Exercise materials Block Start

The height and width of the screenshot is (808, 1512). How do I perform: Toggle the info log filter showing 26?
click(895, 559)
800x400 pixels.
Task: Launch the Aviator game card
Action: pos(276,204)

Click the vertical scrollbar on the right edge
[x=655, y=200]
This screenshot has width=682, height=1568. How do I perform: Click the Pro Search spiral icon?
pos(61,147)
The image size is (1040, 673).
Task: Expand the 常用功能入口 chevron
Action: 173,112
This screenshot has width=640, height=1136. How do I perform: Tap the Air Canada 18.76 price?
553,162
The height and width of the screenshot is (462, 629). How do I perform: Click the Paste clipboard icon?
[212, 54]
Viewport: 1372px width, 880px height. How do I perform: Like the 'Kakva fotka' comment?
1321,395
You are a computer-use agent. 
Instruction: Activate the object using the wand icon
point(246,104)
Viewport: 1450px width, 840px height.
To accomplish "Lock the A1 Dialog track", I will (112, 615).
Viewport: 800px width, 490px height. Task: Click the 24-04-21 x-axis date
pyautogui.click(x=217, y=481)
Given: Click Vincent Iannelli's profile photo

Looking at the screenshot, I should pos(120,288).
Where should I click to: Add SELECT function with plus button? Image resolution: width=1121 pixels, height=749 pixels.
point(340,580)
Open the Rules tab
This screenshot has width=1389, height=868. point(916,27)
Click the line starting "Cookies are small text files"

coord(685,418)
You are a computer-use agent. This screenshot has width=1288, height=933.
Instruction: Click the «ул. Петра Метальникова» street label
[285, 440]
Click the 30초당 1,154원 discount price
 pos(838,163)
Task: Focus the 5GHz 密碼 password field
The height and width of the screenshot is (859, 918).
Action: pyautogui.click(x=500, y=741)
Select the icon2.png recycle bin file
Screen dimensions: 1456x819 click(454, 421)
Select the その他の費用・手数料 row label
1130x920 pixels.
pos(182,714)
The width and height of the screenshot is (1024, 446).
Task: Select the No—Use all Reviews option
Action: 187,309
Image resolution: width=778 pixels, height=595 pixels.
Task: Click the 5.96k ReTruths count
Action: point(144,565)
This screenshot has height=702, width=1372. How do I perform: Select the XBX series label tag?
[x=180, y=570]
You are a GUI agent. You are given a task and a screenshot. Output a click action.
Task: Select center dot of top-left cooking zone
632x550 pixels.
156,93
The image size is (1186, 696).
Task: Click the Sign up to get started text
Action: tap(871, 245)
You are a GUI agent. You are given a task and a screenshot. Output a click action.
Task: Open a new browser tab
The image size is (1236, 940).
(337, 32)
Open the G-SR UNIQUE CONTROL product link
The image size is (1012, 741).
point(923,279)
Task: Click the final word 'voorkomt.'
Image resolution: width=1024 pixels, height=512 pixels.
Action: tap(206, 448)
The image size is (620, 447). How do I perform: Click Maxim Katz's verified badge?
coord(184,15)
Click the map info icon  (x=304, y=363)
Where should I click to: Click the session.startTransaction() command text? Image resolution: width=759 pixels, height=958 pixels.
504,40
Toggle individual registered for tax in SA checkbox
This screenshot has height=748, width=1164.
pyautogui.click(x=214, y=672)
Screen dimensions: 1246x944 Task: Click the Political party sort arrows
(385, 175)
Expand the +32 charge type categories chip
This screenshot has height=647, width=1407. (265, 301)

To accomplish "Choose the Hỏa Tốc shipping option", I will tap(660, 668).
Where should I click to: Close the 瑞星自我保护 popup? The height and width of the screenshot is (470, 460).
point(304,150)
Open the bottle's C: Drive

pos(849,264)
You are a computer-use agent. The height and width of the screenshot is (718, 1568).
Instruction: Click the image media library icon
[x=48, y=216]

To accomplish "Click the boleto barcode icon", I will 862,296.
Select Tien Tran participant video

Exercise materials Block End

## Work request
Which lines of the records above hold the word "computer"? Copy each of them.

## Reply
You are a computer-use agent. 
You are a computer-use agent. This screenshot has width=1288, height=933.
You are a computer-use agent. The height and width of the screenshot is (718, 1568).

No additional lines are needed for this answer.